Six months with MCP: the good, the bad, the weird

I've been building with Model Context Protocol since around early 2025, first integrating tools for an AI agent security platform, then building a multi-MCP gateway. Here's where I actually stand after six months.

What MCP gets right

The interface contract is clean. A tool is a name, a JSON Schema input definition, and a handler. That's it. The simplicity makes it straightforward to define new tools and understand what's available.

The fact that it's a protocol rather than a library matters a lot for multi-vendor environments. We could write tools in Node.js, expose them over MCP, and have any MCP-compatible client consume them without caring about the implementation language.

Defining investigation tools as MCP servers meant the agent could be swapped out (different LLM, different orchestration) without touching the tool implementations. That separation of concerns is genuinely valuable.

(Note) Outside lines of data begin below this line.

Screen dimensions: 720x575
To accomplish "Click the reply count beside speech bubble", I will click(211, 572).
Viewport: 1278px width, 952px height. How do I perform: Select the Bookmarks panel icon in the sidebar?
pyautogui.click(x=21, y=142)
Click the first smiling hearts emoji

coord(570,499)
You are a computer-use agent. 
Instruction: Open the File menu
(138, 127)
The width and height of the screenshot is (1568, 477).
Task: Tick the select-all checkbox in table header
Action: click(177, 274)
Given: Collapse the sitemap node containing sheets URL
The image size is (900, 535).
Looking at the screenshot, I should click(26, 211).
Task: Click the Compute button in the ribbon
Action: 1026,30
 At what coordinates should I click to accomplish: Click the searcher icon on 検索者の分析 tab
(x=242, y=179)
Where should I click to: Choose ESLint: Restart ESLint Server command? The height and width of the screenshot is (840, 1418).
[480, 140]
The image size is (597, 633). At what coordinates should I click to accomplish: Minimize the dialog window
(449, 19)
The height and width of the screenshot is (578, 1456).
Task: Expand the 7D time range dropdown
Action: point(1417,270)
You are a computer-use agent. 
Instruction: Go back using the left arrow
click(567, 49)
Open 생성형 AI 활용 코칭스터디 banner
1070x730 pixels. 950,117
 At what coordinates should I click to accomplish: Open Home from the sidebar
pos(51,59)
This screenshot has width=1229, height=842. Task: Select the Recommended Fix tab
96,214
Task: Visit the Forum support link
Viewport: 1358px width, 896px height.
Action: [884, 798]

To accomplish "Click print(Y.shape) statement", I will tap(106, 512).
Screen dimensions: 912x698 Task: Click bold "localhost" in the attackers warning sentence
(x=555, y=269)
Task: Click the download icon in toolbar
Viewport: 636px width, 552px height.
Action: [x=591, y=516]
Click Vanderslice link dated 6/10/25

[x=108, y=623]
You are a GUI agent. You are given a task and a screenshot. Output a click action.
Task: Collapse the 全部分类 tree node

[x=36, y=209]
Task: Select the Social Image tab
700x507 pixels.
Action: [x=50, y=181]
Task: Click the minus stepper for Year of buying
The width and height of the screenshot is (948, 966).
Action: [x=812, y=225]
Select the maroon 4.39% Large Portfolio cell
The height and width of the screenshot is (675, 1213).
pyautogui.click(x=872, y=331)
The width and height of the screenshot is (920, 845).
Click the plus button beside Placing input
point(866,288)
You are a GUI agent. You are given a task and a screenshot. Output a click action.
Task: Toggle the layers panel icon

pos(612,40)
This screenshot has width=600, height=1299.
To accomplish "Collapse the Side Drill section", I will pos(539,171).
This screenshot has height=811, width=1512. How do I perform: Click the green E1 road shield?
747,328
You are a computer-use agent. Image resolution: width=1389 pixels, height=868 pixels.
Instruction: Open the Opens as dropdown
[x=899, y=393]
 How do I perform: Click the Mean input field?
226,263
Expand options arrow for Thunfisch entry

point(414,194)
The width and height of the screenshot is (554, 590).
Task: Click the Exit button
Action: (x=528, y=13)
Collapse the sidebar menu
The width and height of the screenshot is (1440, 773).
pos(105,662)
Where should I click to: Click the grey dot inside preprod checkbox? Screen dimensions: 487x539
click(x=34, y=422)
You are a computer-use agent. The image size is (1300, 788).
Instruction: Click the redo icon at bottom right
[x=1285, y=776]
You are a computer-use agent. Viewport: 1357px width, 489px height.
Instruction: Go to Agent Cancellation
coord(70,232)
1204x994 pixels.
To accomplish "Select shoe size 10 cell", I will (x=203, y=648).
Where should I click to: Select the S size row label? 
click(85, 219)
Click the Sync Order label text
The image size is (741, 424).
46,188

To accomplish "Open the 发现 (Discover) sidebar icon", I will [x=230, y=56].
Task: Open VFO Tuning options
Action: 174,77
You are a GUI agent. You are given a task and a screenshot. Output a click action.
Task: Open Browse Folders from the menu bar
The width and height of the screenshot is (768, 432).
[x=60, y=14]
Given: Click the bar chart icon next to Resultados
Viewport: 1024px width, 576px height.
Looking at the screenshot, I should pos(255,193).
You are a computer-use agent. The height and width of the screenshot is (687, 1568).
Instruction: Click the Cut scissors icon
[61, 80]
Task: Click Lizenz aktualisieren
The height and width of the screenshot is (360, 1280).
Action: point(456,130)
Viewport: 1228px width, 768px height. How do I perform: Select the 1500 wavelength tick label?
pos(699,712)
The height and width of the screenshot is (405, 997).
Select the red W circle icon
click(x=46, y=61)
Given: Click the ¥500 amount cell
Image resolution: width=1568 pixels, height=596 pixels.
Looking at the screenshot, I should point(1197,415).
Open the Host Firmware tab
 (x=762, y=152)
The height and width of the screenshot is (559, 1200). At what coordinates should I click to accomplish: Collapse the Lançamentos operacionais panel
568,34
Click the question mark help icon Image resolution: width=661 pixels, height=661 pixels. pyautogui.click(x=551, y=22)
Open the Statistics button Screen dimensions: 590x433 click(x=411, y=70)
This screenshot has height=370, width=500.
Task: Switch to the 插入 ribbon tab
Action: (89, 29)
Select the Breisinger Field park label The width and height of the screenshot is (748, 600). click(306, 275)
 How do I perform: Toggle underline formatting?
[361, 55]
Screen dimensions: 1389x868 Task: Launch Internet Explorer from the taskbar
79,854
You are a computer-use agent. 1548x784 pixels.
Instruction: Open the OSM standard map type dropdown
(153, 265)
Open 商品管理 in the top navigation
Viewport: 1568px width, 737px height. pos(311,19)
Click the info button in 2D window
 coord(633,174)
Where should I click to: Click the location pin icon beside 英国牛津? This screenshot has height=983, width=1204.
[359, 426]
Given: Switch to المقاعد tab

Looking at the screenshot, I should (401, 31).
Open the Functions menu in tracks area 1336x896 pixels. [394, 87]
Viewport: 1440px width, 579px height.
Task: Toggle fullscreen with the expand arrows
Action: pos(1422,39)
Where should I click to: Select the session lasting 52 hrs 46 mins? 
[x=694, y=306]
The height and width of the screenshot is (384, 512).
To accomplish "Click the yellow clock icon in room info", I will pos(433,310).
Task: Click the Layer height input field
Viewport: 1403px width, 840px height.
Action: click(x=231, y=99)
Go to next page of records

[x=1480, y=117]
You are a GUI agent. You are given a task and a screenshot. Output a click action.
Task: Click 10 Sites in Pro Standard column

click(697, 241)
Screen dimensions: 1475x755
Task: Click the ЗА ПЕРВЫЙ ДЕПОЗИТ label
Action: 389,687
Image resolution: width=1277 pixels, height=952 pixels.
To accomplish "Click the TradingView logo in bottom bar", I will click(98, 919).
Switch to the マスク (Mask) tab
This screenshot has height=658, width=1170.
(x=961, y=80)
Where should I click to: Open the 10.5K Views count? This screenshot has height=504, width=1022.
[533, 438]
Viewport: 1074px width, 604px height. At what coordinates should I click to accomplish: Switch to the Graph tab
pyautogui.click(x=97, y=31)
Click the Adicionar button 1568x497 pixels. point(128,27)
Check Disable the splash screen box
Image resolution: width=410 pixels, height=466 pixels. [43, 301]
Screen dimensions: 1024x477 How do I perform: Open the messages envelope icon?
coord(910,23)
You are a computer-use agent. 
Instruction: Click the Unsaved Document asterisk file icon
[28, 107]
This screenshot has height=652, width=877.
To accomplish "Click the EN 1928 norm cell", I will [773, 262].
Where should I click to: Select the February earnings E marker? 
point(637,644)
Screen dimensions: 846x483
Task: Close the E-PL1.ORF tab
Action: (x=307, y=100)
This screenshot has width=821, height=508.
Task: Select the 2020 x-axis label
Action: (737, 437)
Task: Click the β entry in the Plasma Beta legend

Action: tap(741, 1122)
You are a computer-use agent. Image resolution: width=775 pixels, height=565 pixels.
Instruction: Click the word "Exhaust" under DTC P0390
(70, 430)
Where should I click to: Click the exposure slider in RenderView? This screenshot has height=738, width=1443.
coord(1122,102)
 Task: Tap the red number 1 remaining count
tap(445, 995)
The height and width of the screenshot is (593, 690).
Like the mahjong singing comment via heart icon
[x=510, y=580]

The reliability problem at scale

Single MCP server? Fine. Multiple MCP servers with dependencies between them? Now you have distributed systems problems.

We learned this the hard way when building our multi-MCP gateway. If one MCP server in a multi-server configuration goes down during a deployment, naively it takes the whole tool catalog offline for that client. We spent significant time on fallback strategies — keeping connections to older healthy instances alive while new versions roll out.

class MCPConnectionPool {
  private connections: Map<string, MCPConnection[]> = new Map();

  async getHealthyConnection(serverId: string): Promise<MCPConnection | null> {
    const pool = this.connections.get(serverId) ?? [];
    // prefer newest healthy, fall back to older if new is failing
    return pool.find(c => c.isHealthy()) ?? null;
  }
}

Availability-first tool discovery — routing to any connectable instance rather than requiring the latest version — was the key insight. The tool API being stable helps here; old and new instances serve the same tool surface during rollouts.

OAuth is painful

Tool servers that need third-party auth are painful. OAuth token management across multiple MCP servers with different authorization scopes, TTLs, and refresh flows is genuinely complex.

We built a dedicated credentials service that handles token storage, scope management, and refresh. All MCP servers that need third-party auth delegate to it rather than handling OAuth themselves.

// Instead of each MCP server managing its own tokens
const token = await credentialsService.getToken({
  userId,
  provider: 'github',
  scopes: ['repo:read'],
});

Centralizing credentials also makes it easier to audit and revoke access. Something that's non-trivial when tokens are scattered across services.

The tooling ecosystem is still early

The client implementations vary significantly in quality. Some reliably handle streaming, tool call retries, and connection recovery. Others are buggy in ways that are difficult to debug because the protocol itself is new enough that there aren't many reference implementations.

I've spent more time than I'd like debugging edge cases at the transport layer. Health checks, timeout controls under high concurrency, connection teardown — these are well-understood problems in HTTP/gRPC land that MCP's ecosystem is still working through.

That said: the pace of improvement is fast. Six months in, things are meaningfully better than when I started.

Where I think it's going

Multi-agent architectures where agents can discover and call each other's capabilities through MCP is genuinely compelling. We started experimenting with this in our security testing platform — agents coordinating through structured MCP tool calls rather than free-text LLM-to-LLM communication.

The structure helps. When an agent invokes a sub-agent via MCP, the inputs and outputs are typed and validated. Compare that to passing a text description and asking for text back. The structured approach makes the whole system much easier to debug and improve.

Is it worth it?

For multi-agent systems and environments where tools need to be modular and swappable: yes, absolutely. The protocol overhead is worth the composability.

For simple single-agent use cases where you control the tool implementations directly: probably not yet. Just write tool handlers directly in your language of choice.